PROBLEM DETAILS
Search the entries below. Return every line that has "Task" in it.

Stored items
BEGIN
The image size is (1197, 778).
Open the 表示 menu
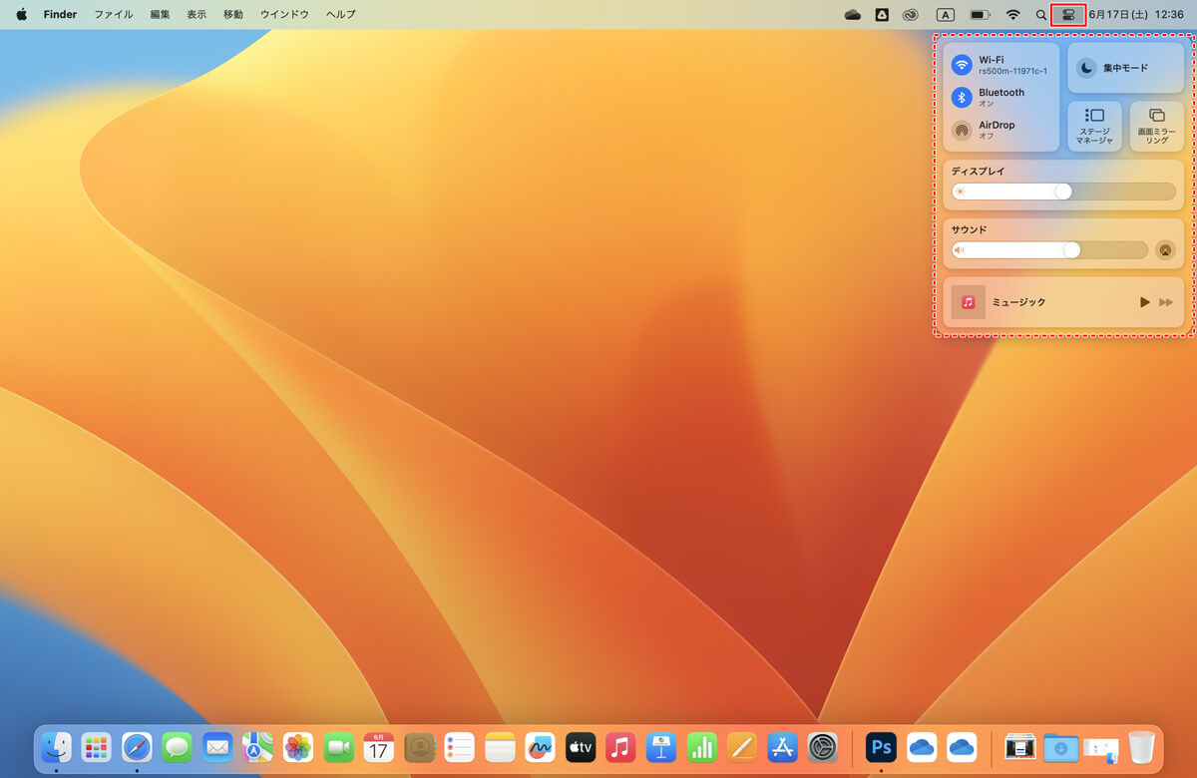pos(197,15)
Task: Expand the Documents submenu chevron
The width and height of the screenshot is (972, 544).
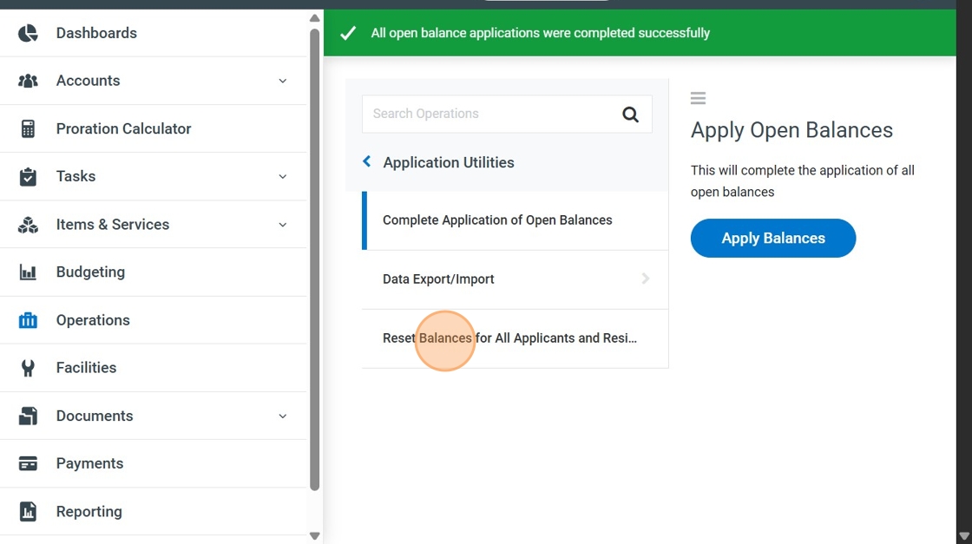Action: pyautogui.click(x=283, y=416)
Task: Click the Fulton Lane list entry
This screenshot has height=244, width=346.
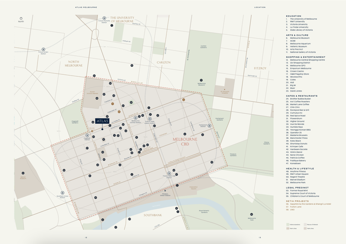Action: pyautogui.click(x=296, y=207)
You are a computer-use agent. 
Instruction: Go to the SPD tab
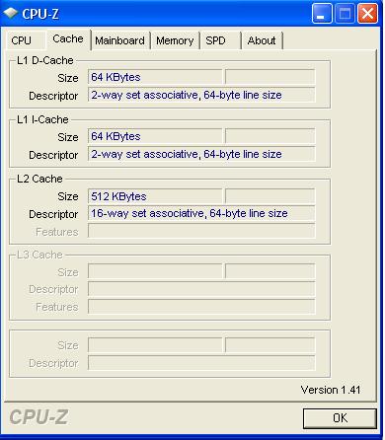coord(220,40)
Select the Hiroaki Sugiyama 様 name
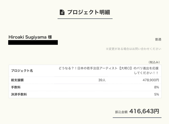The height and width of the screenshot is (124, 169). [x=30, y=37]
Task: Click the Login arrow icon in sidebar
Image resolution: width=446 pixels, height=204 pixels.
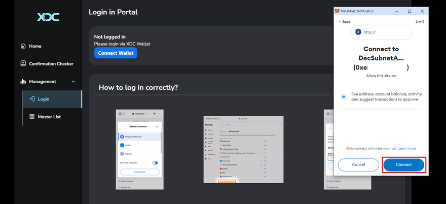Action: (32, 99)
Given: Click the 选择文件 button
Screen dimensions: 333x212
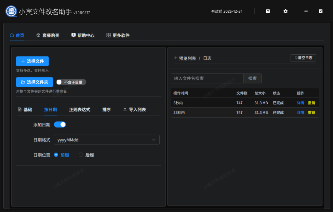Looking at the screenshot, I should click(32, 61).
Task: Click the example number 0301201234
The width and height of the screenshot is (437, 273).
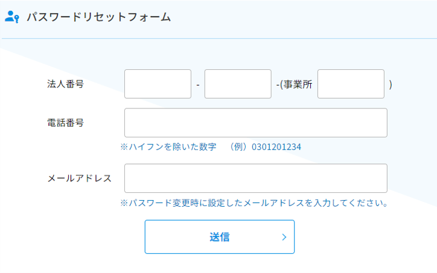Action: pyautogui.click(x=276, y=147)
END
REPLY
Task: Expand the Documents submenu chevron
Task: Click the Fulton Lane list entry
Task: Click the Login arrow icon in sidebar
Task: Click the example number 0301201234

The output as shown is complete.